━━━ Trecho fornecido

Brasil gira em falso sobre uso de sanções

Publicado em 17/03/2010 08:51
O Brasil está longe do consenso na decisão final sobre a retaliação aos EUA por conta dos subsídios que o país paga a seus produtores de algodão. A desarmonia é mais evidente no que se refere à propriedade intelectual, quando o ineditismo da medida atravanca o caminho da promessa à prática.

Apesar da publicação das duas listas de alvos possíveis das sanções, a cacofonia de pedidos e resistências internas que marcou a elaboração de ambas volta a aparecer na discussão sobre sua aplicação.

Há divergências entre o Itamaraty e o Ministério do Desenvolvimento, Indústria e Comércio Exterior sobre como aplicar as sanções, se de fato elas devem ser a plena força e sobre como dividir custos e benefícios da decisão -tanto os políticos como os econômicos.

Crescem também as dissonâncias entre setores envolvidos na retaliação, sobretudo os agrícolas e o farmacêutico.

Ao quadro se soma a percepção, do lado brasileiro, de que os EUA tentam minar a discussão por dentro, fazendo ofertas de vantagens e/ou pressões pontuais por setor, na expectativa de que eles passem a pressionar contra as sanções .

Após sete anos, a Organização Mundial do Comércio deu ao Brasil em setembro o direito de aplicar sanções contra os EUA em duas frentes. A primeira é a dos bens. A segunda, inédita, é a retaliação cruzada, que permite medidas em outro setor que não o que originou a disputa. O país escolheu o mais sensível deles para os americanos: propriedade intelectual.

━━━━━━
━━━ Listagem de dados

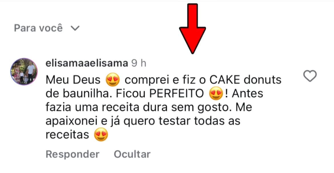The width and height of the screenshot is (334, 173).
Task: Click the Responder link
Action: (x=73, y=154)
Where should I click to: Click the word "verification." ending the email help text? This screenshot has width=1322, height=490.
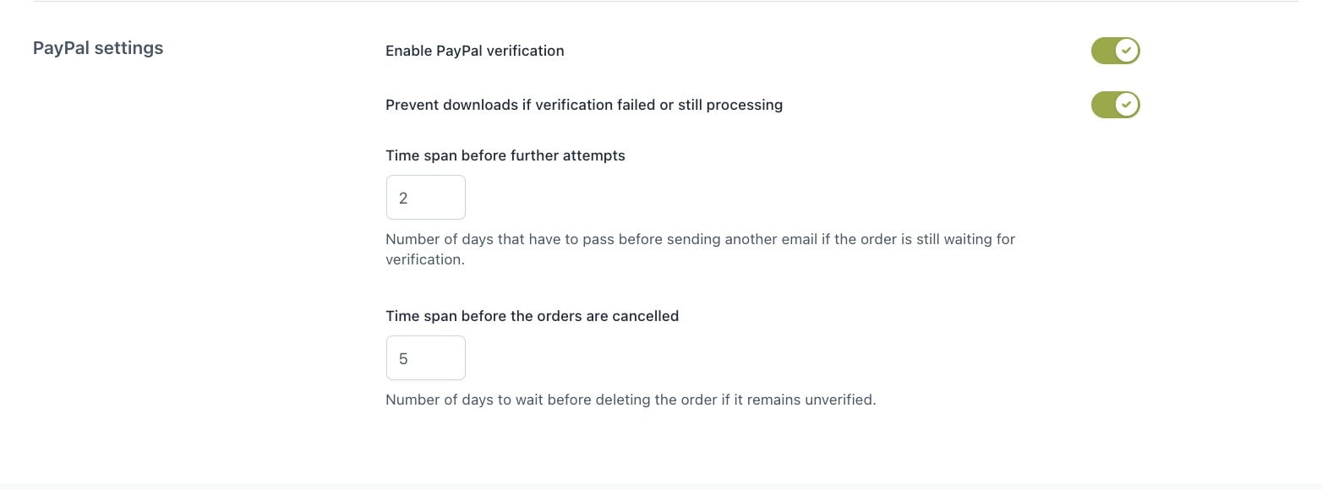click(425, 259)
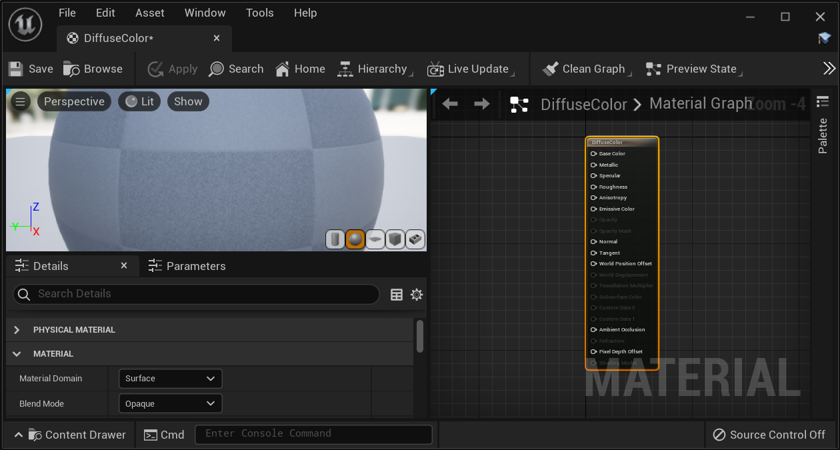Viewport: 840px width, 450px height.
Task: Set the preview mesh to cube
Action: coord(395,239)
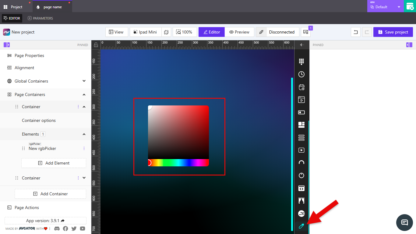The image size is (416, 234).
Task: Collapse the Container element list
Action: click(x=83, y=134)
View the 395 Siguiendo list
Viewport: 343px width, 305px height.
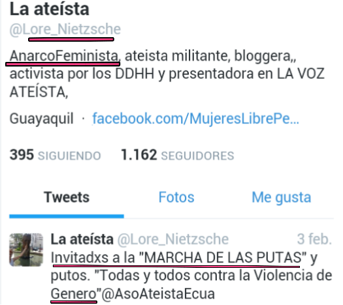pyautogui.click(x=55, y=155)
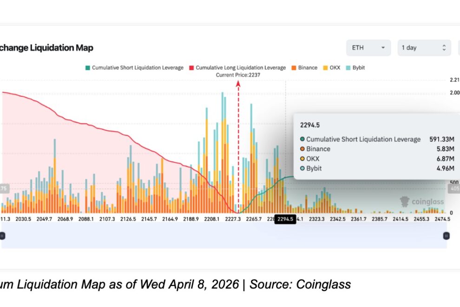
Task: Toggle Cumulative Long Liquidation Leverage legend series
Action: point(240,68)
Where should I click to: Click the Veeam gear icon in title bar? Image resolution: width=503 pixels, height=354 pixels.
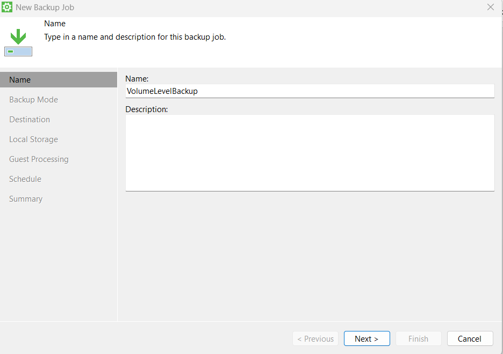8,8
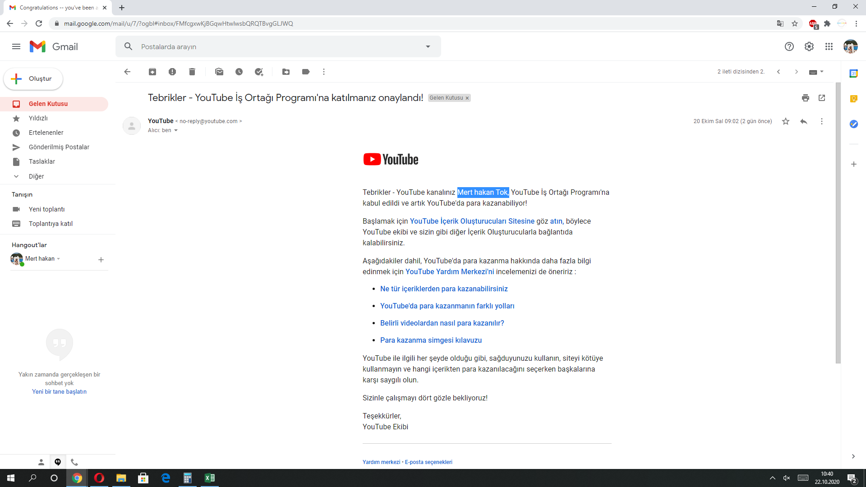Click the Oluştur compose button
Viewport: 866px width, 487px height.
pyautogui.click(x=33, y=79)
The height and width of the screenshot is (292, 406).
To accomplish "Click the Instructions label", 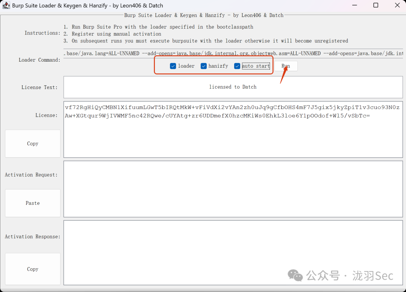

━━━━━━

• Tarefa proposta A:
Passe para o inglês a seguinte frase do trecho sobre as sanções do Brasil aos EUA: "Crescem também as dissonâncias entre setores envolvidos na retaliação, sobretudo os agrícolas e o farmacêutico."
• Tarefa proposta B:
Prossiga com o trecho sobre as sanções do Brasil aos EUA, partindo da frase que termina em "propriedade intelectual".
A listagem foi retirada de uma fonte diferente da do trecho.

• Resposta esperada A:
Dissonances are also growing among the sectors involved in the retaliation, especially the agricultural ones and the pharmaceutical sector.

• Resposta esperada B:
O problema é que nem o Brasil nem seu antagonista sabem como lidar com essa nova carta. Os EUA, por ora, pagam para ver se é blefe. E o Brasil, mesmo tendo um trunfo, pode acabar o jogo com o morto na mão.

Existe consenso razoável de que a retaliação em bens, calculada em US$ 591 milhões para os próximos 12 meses, será efetivada. A dúvida paira sobre a retaliação cruzada, que soma US$ 238 milhões.

Aí, à primeira vista, os focos são direitos de autor sobre produtos audiovisuais (filmes, essencialmente) e em patentes de medicamentos. Ambos deixariam de ser pagos no período de aplicação das sanções.

Mas se há um ponto de convergência entre os brasileiros é que os americanos só ouvem a palavra "genéricos". A ameaça à bilheteria de produções hollywoodianas não recebeu mais do que muxoxos dos EUA e o eco de que querem negociar. Na frente interna, foi vista como impopular (o país afinal abraçou a bandeira do combate à pirataria) e pouco eficaz.

Já o foco nas farmacêuticas, o trunfo, esbarra no custo. As sanções são por período limitado, e quebrar a patente de um genérico para produzi-lo no país por um ou dois anos somente não seduz a indústria.

A saída seria a importação de um determinado medicamento genérico de outro país que já quebrou a patente -a Índia, por exemplo. Ainda assim, discute-se se inserir um terceiro governo na história não abriria um flanco para questionamentos dos EUA na própria OMC.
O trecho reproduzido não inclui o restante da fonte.